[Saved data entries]
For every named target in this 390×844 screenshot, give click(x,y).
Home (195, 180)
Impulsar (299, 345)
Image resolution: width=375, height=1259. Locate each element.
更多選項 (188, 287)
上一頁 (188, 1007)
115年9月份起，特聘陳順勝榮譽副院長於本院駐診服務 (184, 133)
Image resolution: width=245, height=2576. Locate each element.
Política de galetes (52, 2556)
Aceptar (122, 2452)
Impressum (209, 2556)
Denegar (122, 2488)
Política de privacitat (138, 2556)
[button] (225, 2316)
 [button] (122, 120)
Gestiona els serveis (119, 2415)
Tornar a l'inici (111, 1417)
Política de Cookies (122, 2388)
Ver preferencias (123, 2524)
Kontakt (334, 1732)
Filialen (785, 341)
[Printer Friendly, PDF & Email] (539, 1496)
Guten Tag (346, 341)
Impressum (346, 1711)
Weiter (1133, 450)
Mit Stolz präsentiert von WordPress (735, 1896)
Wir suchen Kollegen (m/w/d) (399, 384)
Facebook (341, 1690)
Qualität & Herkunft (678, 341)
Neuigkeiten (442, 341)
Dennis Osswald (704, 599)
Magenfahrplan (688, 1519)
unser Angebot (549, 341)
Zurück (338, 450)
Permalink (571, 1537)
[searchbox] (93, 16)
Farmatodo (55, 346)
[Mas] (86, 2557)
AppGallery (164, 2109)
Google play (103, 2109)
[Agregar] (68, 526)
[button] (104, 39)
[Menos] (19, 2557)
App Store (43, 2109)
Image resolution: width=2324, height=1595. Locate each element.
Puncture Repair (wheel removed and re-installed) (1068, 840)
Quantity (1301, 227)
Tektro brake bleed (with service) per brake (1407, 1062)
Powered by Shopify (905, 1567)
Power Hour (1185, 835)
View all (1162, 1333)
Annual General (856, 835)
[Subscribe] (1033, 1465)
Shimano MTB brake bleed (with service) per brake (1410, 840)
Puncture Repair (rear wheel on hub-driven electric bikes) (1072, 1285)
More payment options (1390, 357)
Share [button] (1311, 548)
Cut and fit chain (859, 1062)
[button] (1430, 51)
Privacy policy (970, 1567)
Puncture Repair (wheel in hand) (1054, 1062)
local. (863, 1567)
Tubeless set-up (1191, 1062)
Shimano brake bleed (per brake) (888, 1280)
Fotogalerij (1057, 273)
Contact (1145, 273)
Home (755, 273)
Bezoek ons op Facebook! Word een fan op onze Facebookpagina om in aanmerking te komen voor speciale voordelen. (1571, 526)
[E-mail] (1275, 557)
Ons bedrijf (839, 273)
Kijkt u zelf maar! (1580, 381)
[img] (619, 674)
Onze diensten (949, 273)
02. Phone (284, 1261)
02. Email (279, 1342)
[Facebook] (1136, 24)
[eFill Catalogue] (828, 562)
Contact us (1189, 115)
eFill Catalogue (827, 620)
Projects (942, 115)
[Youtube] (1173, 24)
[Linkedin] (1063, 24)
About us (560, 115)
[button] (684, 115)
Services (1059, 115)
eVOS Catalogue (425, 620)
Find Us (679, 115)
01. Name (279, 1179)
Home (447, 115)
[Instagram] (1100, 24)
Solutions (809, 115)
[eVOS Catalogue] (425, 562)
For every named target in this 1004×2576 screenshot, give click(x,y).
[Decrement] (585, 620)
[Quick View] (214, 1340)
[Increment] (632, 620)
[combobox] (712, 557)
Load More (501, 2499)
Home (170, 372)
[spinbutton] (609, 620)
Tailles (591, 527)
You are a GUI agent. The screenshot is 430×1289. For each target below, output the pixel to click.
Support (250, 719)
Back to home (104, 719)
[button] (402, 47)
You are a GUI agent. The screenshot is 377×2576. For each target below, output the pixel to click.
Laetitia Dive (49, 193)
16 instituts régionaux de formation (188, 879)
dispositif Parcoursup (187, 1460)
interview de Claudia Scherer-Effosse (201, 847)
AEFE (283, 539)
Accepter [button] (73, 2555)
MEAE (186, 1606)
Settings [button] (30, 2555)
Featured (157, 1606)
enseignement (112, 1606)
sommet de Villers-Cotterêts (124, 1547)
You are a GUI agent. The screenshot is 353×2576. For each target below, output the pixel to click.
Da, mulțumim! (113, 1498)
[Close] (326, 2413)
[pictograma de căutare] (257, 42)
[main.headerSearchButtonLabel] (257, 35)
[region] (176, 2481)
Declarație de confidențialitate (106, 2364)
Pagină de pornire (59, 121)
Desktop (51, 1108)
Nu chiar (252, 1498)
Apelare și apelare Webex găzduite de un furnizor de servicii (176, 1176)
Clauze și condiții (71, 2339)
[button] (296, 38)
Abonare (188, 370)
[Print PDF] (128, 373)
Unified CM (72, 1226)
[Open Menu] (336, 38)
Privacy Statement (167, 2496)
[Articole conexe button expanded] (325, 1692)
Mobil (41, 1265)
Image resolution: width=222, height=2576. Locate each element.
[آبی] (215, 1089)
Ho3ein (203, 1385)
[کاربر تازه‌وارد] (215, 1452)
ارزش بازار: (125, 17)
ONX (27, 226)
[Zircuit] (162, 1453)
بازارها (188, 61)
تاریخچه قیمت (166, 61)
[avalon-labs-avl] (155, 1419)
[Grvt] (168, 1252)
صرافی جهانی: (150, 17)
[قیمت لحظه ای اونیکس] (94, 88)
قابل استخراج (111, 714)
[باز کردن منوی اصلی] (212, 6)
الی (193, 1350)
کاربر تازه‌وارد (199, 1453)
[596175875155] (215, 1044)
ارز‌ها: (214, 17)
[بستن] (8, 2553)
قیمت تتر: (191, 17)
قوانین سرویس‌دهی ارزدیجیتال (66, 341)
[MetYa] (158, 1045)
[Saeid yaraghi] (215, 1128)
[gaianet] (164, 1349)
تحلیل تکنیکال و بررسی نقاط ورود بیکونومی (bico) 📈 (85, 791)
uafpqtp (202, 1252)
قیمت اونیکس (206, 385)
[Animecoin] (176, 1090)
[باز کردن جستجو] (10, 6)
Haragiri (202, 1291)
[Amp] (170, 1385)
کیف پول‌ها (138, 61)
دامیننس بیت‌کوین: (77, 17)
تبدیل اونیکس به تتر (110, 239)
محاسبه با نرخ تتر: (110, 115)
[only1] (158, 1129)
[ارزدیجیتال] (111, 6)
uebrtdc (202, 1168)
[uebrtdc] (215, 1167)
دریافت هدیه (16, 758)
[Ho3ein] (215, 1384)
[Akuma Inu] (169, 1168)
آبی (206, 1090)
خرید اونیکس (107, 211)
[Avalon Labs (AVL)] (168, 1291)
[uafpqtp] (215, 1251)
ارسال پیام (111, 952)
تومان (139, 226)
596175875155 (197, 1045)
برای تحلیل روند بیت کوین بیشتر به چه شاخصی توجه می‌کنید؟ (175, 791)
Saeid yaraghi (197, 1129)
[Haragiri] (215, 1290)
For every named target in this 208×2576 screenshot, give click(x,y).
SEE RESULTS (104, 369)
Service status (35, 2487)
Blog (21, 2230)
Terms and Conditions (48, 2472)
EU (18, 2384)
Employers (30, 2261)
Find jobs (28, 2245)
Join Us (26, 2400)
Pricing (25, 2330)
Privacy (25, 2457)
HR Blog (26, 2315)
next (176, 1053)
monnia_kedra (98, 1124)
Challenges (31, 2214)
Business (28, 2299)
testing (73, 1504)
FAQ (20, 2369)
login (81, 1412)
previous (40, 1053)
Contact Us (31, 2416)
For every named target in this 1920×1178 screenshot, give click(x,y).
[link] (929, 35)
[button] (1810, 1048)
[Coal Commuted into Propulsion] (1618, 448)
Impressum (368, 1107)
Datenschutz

→ AIM OF THE EXERCISE
If a line in the data contains the string "this", copy it.

→ RESPONSE
For every named target in this 390×844 screenshot, give click(x,y).
For every named target in this 1004×2576 screenshot, give click(x,y).
For every named target in this 208×2576 screenshot, give click(x,y).
For every named target in this 1920×1178 screenshot, give click(x,y).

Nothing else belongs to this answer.